[Stored items]
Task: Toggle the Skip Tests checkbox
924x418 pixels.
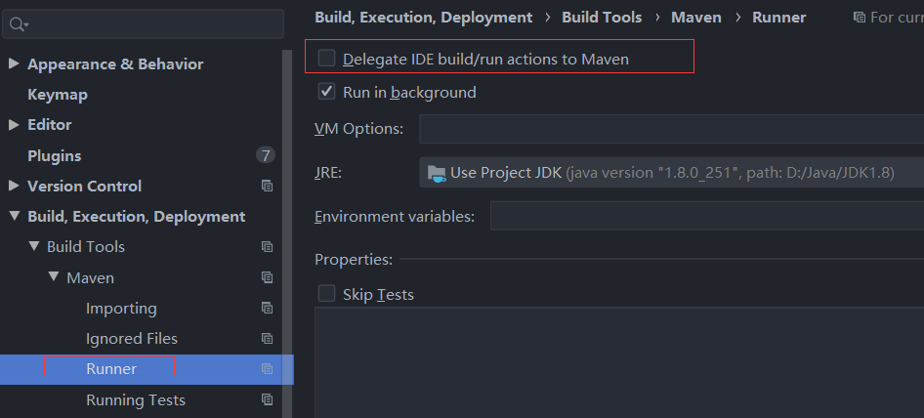Action: pyautogui.click(x=327, y=293)
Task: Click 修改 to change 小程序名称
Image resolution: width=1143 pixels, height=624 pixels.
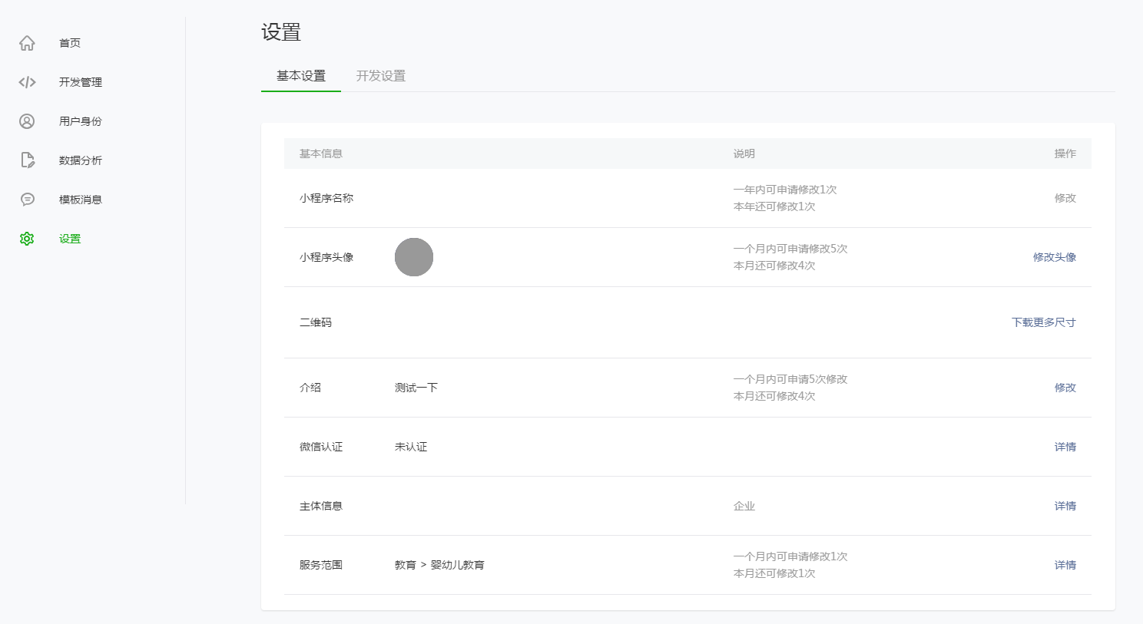Action: coord(1065,197)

Exercise objective —
When you give the entries again, keep them exact and omit any picture they contain.

Worked solution —
Task: Toggle the Skip Tests checkbox
924x418 pixels.
Action: pyautogui.click(x=327, y=293)
Task: Click 修改 to change 小程序名称
Image resolution: width=1143 pixels, height=624 pixels.
Action: coord(1065,197)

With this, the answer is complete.